To complicate matters, the foods many American Jews use to replace these grain-based staples aren’t high-fiber fruits and vegetables but rather starchy, fiber-free packaged foods.
Matzah is made from fiber-free white flour and water. But the Bread of Affliction is also a digestive system blocker.
Constipation is a normal side effect of eating refined white-flour products with practically no fiber, explained Danielle Zolotnitsky, a dietitian in Philadelphia, in a Diet and Nutrition article.She suggested the best thing to do to counteract matzah-induced constipation is to eat lots of fiber-rich vegetables and fruits. Drinking lots of water can also reverse the slowing effect of gluey carbs.
Here are some ways to increase fiber in your diet during Passover:
- Eat whole wheat matzah, which has three grams of fiber per sheet. Include fruit in your breakfast, such as berries, melon and citrus.

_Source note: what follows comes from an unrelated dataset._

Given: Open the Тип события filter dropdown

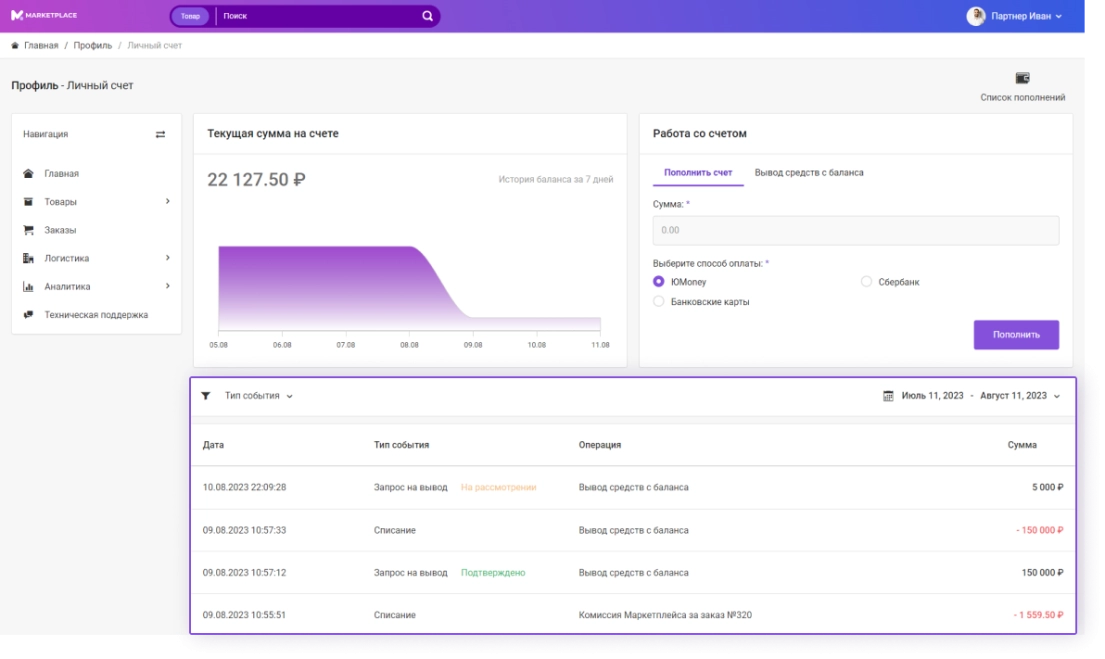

- Snack on raw vegetables. Add veggies and fruit to kugels. Serve side dishes brimming with produce. Eat fruit for dessert, or bake it into pastries. Dip strawberries or dried apricots in melted chocolate, and refrigerate it until serving. Reaching for fruits and vegetables instead of packaged foods will encourage your digestive system to run smoothly during Passover and throughout the year.
Chicken Vegetable Soup | Meat
1 small cabbage, 2-3 pounds
2 split chicken breasts, 4 pieces in all (with bones; and with or without skin)
6 celery stalks
1 large parsnip
1 large onion
2 tablespoons fresh dill, chopped
2 tablespoons fresh parsley, chopped
5 chicken bouillon cubes
Kosher salt to taste
Cut the cabbage in half. Remove and discard the core. Slice the leaves into ribbons, and then chop them. Place the cabbage in a large pot. Peel and dice the carrots, celery, parsnip and onion. Add them to the pot, along with the remaining ingredients.

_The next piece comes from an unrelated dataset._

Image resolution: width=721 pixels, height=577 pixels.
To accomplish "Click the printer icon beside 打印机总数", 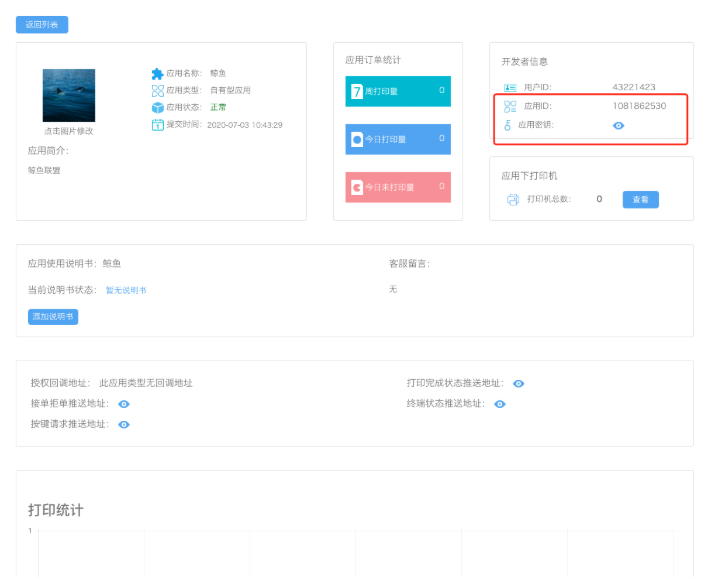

Pour in enough water to cover the ingredients by 2 inches. Place the lid on the pot, and bring it to a boil on a high flame. Then lower the flame to medium so that the soup simmers. If the water is boiling off too fast, lower the flame. Simmer for 90 minutes, stirring occasionally, until the chicken is cooked through.
With a slotted spoon utensil, remove the pieces of chicken. Cool them down to warm. Discard the skin. Pull the chicken off the bones and cut it into bite-sized pieces. Return the chicken to the pot and stir. Serve immediately, or cover the pot and refrigerate until serving. This can be made 2 days in advance.
Kale and Strawberry Salad | Pareve
1 bunch kale, any variety
2 (16-ounce) containers of strawberries
3 Granny Smith apples
⅓ cup raisins
Kosher salt to taste
3 tablespoons olive oil
2 tablespoons lemon juice
Rinse the kale under cold water and drain it on paper towels or in a salad spinner. Remove the spines of each kale leaf. Chop the kale into bite-sized pieces. Move it to a large salad bowl. Rinse the strawberries under cold water and drain them on paper towels. Cut off the leaves. Slice the strawberries into bite-sized pieces, about 4-6 pieces per strawberry.
Peel and core the apples. Dice them into bite-sized pieces. Add the strawberries and apples to the salad bowl. The salad can be made to this point several hours ahead if covered with plastic wrap and refrigerated. Sprinkle on the salt. Drizzle on the oil and lemon juice. Toss the ingredients together until well-combined. Serve immediately.